The study uncovered that intimate relationships aren’t the only type of relationship seniors need. They also require extended social ties, too. Fellow residents were found to provide important support to couples and individuals and help shield against negative health outcomes.
Researcher Dr. Candace Kemp explained, “These are important relationships and to the extent that they can be supported have really significant implications for well-being and quality of life for older adults. In some cases, particularly with the married couples, these are marriages that are 60 and 70 years in the making, and to separate people and not facilitate them aging in place together can be problematic.”
Couples do not experience health decline at the same rate. If one person in the couple develops cognitive impairments or dementia they may be separated from their spouse remaining in the assisted living facility.
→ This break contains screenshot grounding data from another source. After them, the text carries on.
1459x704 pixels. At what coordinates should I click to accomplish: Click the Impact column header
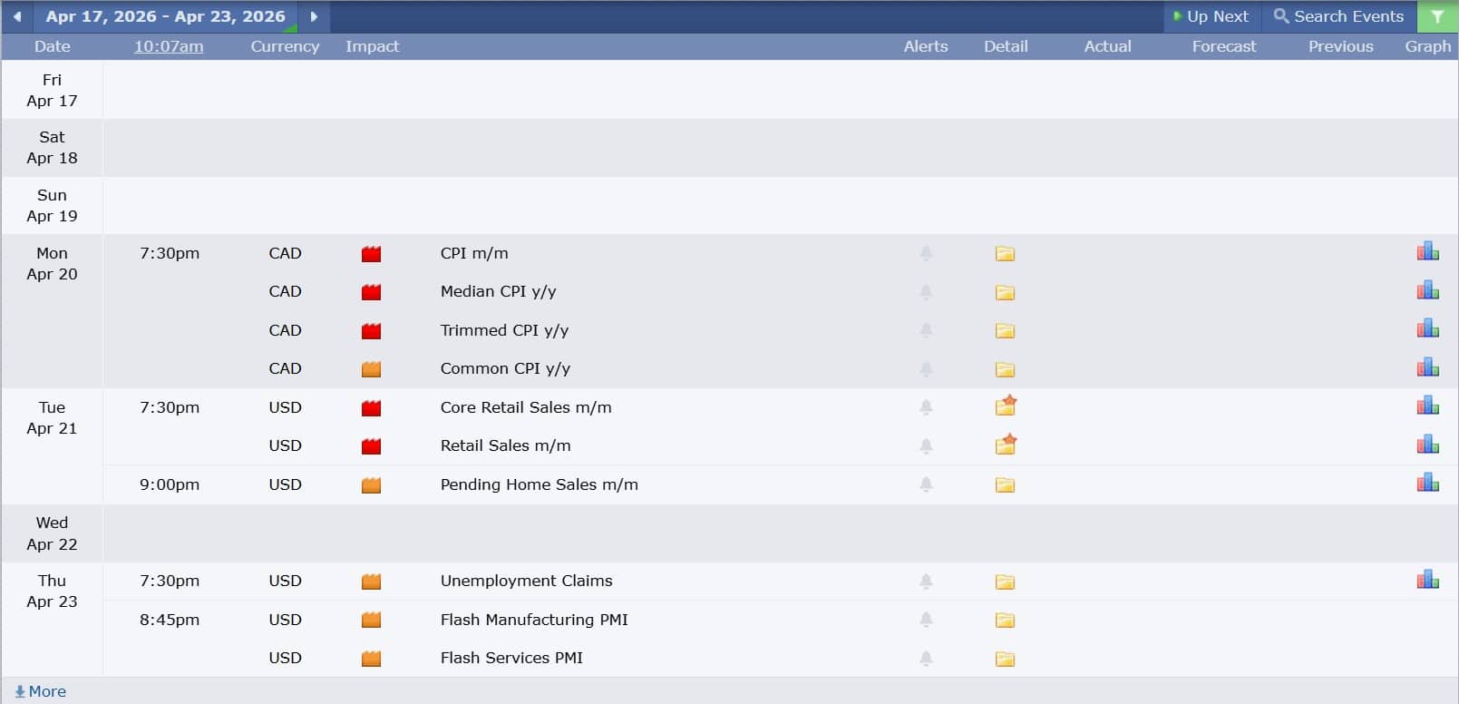click(x=372, y=46)
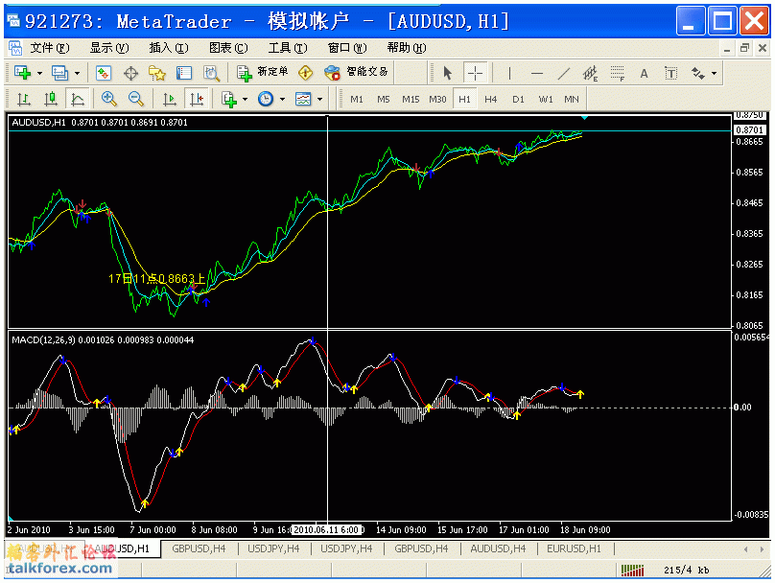Image resolution: width=775 pixels, height=583 pixels.
Task: Switch to the EURUSD,H1 chart tab
Action: pyautogui.click(x=574, y=548)
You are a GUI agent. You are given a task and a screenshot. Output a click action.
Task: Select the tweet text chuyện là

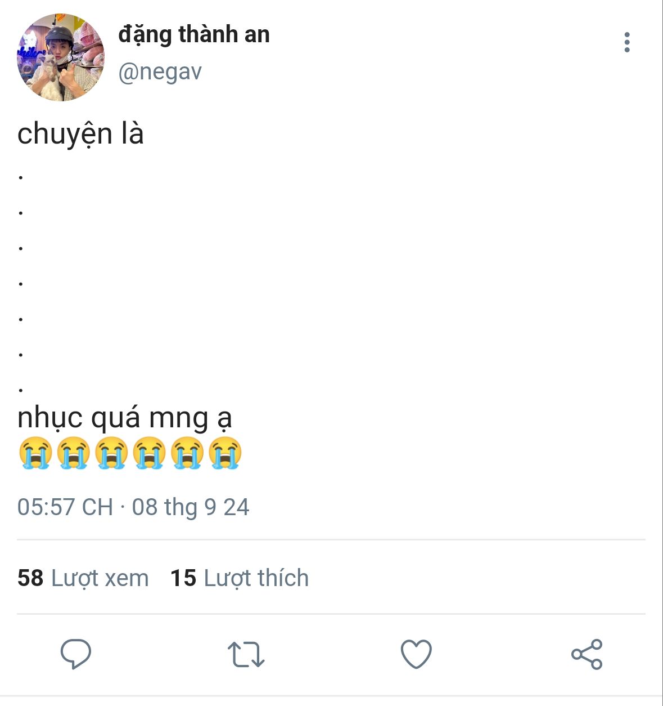click(x=80, y=135)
Dr. Kemp added, “I think doing work in this setting is important and it’s quite possible with people living longer that there will be more couples in these situations, whether they’re married or unmarried. We certainly know very little about unmarried couples in later life.”
“The nice thing about these communal settings is there are a lot of widowed, divorced and never married people, and there is potentially opportunity to develop relationships. It makes a huge difference in the quality of life and the day-to-day life experience to have that intimate connection with somebody else. These were probably unexpected relationships for the unmarried couples, but very fulfilling relationships for those who manage to find a partner,” Dr. Kemp continued.
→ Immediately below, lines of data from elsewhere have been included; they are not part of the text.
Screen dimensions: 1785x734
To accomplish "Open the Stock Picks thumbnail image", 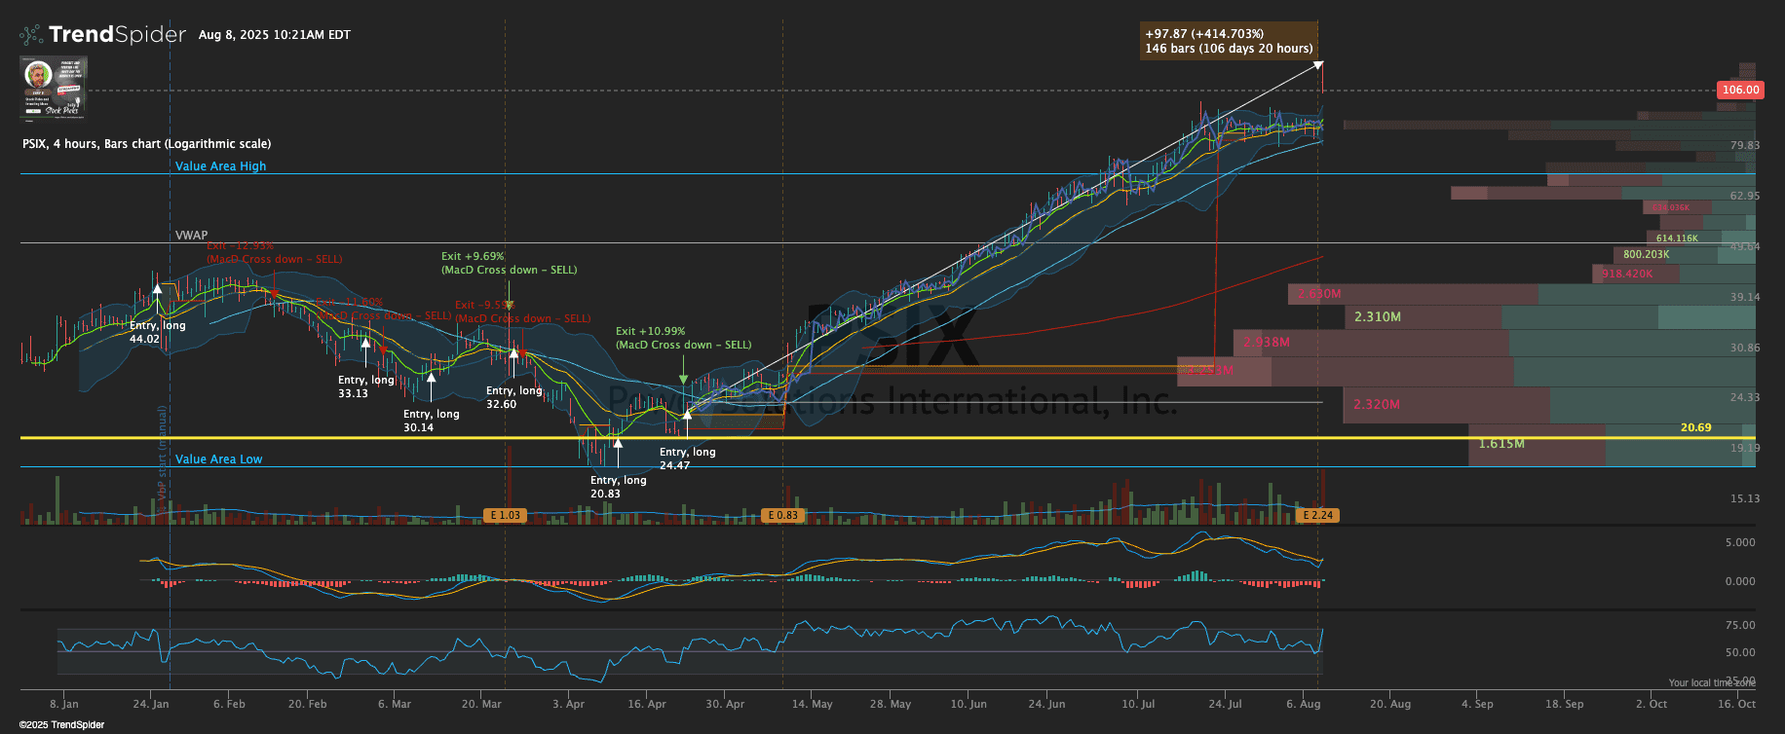I will tap(54, 87).
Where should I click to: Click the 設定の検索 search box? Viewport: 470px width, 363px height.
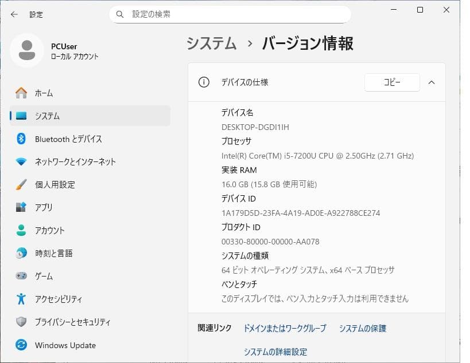click(230, 14)
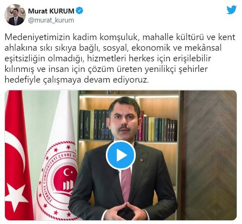242x224 pixels.
Task: Select the Turkish red flag in the video
Action: pyautogui.click(x=18, y=155)
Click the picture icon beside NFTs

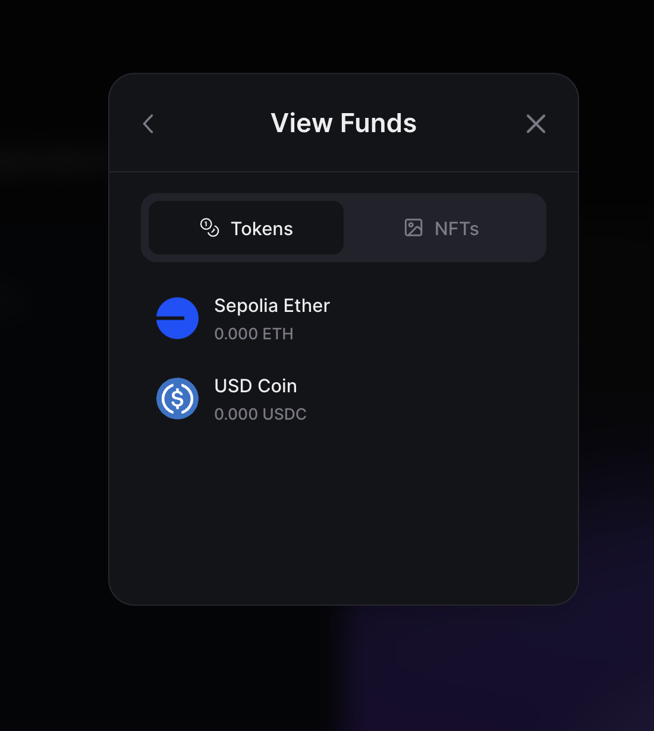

The researchers recommend strategies to support couples in assisted living, focusing on the needs of individuals and couples.
Dr. Kemp concluded, “There are some scenarios, particularly if the caregiving spouse is doing so much work and worrying so much, that they can compromise their health by trying to do more than they’re able to do. I think it’s finding that balance between what’s best for both the individual and the couple and sometimes those are in conflict.”